If that isnt done, or cant be done (because, for example, the corporation doesnt provide the cellphones in question) the problem that needs expert comment is one of limitations of liability.

If the Nasdaq/NYSE requirements concerning insider dealing can be circumvented by a device which everybody has in their pocket, will there be a requirement to provide employees with cellphones which are, in fact, centrally controlled? Or will the employer find that they have to physically search staff for possession of unauthorised electronic messaging systems before they can claim to be operating best practice methods?

Its certainly possible for an employer to insist on seeing the call records of staff under suspicion of transmitting or receiving authorised messages by voice over the phone. But phone IM clients need not keep any such record. Some dont have sufficient memory to store it. Some arent even able to do so, if the participants set up an instant virtual meeting room for their electronic encounter.

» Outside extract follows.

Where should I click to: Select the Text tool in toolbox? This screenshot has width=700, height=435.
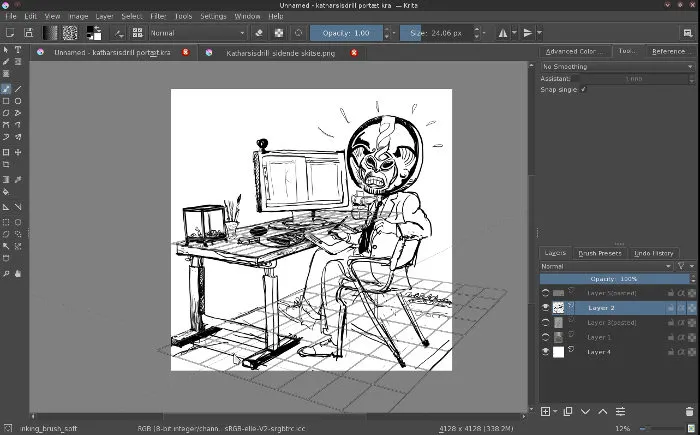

One possible outcome of this dilemma is that IT departments may find themselves forced to insist that staff use company-provided, company-managed smartphones, or none at all. Few IT budgets could cope with that requirement over the next twelve months, even if the requirement (to prohibit the use of "rogue" smartphones) is judged to be legal under free speech constitutional entitlements.

The alternative, perhaps, would be for corporates to pressure Microsoft (and other phone software suppliers) to withdraw the IM capability of these new generation wireless devices. Its hard to see exactly how this would stop third party developers providing clients that replaced the built-in function, or how an employer could stop staff from using them. But that wouldnt necessarily limit the obligations the law places on the employer.

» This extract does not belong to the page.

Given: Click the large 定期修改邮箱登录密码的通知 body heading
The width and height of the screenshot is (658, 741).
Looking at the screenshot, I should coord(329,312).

There are, even now, employers who honestly dont know that their executives use IM systems, and who, if asked, would insist that there is no such traffic over their internal LAN. Theyre almost certainly wrong! - and many are taking steps to monitor and control such traffic, because its just too darned useful and powerful a communications tool to stop.

But even those managers who are aware of the IM threat on the LAN, seem not to be aware that the same techniques exist wirelessly.

Already SMS message trails have led to arrest and imprisonment in abduction and murder cases. For example, a child who had been abducted (and murdered) was apparently sending reassuring texts to her parents, saying that she was OK, and needed time to think about her future—but when her body was discovered, it was clear shed been dead for many days before these messages were transmitted—and the phone was in the possession of the murderer.

But these messages, if deleted by the recipient, are hard to trace. Even harder is it to audit the transmission of IM transactions if the participants take minor precautions to avoid detection. And if the employee downloads an Internet Relay Chat client (easily done!) then it may be impossible to find out what server was used, never mind what traffic went onto it. Most IRC channel operators would be astonished at the suggestion that they keep logs. If there were a risk of subpoena, the few who do, would instantly wipe the lot.

The philosophical question of how sensible, or even, how morally justifiable, it may be to attempt to log all communications made by company staff (what about sub-contractors?) is entirely another question. In the meanwhile, we have to ask ourselves; is it actually possibly to comply with the laws as they stand? Or has technology moved faster than legislation, yet again?